▶ [Istruzioni]:
1 > Nell'articolo su Calenda e gli operai della ex Embraco, riscrivi come breve elenco il paragrafo che comincia con "L’ex ministro, come spiega Repubblica", senza perdere i fatti principali.
2 > Riprendi l'articolo su Calenda e gli operai della ex Embraco dopo la sua ultima frase e scrivi il seguito in poche righe.

▶ [Estratto del testo]:
Carlo Calenda, il parlamentare europeo uscito dal Pd, ieri ha manifestato sotto al Mise con gli operai della ex-Embraco per chiedere trasparenza e chiarezza sul piano industriale della nuova proprietà, gli italo-cino-israeliani della ventures.
L’ex ministro, come spiega Repubblica, è stato più volte interrotto da un lavoratore presente, che lo ha accusato di avere “409 lavoratori sulla coscienza”. Non è mancata la risposta di Calenda: “Senza di me eravate tutti licenziati”.
La sera, sul palco alla presentazione dell’ultimo libro di Antonio Polito, è ritornato sulla manifestazione per i lavoratori della ex embraco e fa “mea culpa” per aver creduto nelle politiche liberiste.

▶ [Dati di partenza]:
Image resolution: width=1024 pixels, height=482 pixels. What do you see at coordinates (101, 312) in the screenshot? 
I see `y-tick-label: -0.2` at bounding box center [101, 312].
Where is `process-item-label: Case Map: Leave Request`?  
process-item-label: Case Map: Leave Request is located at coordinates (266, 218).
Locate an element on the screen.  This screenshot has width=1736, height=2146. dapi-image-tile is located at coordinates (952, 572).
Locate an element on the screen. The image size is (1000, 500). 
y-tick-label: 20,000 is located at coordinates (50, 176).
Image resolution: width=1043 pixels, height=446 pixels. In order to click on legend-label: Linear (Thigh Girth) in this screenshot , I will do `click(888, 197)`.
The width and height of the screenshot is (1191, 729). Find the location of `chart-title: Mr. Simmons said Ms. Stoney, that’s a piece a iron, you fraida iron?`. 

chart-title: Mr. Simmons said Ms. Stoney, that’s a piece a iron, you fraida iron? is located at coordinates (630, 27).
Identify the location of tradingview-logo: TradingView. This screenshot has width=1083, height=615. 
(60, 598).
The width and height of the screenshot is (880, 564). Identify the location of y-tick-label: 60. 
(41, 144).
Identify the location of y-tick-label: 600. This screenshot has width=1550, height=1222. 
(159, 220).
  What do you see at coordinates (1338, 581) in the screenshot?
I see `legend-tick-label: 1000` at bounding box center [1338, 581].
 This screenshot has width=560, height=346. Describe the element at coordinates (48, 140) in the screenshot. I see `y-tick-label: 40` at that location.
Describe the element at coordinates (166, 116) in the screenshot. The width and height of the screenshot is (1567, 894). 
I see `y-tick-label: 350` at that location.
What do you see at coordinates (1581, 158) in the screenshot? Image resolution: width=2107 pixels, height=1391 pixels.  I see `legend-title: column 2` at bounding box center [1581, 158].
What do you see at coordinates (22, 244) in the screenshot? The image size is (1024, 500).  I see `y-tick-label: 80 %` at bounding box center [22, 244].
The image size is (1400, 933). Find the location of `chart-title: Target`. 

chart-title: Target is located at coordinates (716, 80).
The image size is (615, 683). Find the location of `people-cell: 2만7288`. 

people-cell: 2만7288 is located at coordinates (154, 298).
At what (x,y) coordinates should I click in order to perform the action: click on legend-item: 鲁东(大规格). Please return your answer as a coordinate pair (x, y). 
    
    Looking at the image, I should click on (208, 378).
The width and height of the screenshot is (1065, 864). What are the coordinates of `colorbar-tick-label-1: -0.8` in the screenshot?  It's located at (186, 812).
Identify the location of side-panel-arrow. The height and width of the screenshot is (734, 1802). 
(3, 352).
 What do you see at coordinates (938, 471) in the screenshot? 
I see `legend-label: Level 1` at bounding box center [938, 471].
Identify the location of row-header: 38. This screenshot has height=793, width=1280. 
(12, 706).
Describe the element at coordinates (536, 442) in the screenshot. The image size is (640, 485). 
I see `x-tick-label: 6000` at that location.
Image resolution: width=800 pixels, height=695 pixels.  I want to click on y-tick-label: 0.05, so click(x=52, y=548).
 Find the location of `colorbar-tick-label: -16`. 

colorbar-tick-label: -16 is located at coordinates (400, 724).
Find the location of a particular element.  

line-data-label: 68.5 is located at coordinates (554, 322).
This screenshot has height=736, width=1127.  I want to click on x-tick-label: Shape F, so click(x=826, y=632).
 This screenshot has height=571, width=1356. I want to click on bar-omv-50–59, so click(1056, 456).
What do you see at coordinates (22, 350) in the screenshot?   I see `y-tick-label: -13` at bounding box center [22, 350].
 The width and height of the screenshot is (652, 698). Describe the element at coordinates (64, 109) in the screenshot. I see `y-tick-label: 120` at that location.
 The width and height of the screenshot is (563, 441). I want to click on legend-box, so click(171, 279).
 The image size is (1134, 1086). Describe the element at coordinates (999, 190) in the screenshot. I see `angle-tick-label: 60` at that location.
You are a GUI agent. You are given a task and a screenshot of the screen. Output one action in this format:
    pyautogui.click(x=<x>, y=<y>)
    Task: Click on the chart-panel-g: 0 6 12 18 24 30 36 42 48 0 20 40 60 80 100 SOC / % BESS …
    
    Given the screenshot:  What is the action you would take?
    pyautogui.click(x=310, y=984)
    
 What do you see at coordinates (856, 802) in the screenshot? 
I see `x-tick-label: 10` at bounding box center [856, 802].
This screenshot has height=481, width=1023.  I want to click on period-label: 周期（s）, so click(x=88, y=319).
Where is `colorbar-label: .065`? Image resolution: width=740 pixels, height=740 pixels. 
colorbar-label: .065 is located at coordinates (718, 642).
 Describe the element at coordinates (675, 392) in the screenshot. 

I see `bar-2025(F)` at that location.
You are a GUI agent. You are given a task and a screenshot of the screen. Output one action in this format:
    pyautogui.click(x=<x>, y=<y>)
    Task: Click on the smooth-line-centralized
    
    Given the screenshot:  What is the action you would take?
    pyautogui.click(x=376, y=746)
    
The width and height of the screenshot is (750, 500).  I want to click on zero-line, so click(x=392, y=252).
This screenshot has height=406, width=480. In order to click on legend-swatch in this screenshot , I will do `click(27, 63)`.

▶ [Le tue risposte]:
1 >
- Fonte: Repubblica.
- Un lavoratore presente ha interrotto più volte l'ex ministro, accusandolo di avere "409 lavoratori sulla coscienza".
- Calenda ha risposto: "Senza di me eravate tutti licenziati".

2 >
“Oggi vengo da cinque ore al ministero dello sviluppo, per una volta non sopra ma sotto – ha raccontato – La Embraco è un’azienda di straordinaria capacità. Gli operai sono i migliori. A un certo punto l’azienda gli dice di andare a fare training agli operai slovacchi. Loro ci vanno, ma intanto chiedono: ‘mica chiuderete e vi trasferite?’. E quelli assicurano che no, non lo faranno. Ma poi gli chiudono la fabbrica”.
“Una delle più grandi cazzate che abbiamo raccontato è che non si salvano i posti di lavoro, ma si salva il lavoro. Per cui pensiamo che un operaio di cinquant’anni che ha passato la vita a fare impianti può andare a lavorare nell’economia delle app. Queste cazzate le abbiamo sostenute, io le ho sostenute, per 30 anni. E poi dice che vincono i sovranisti…”.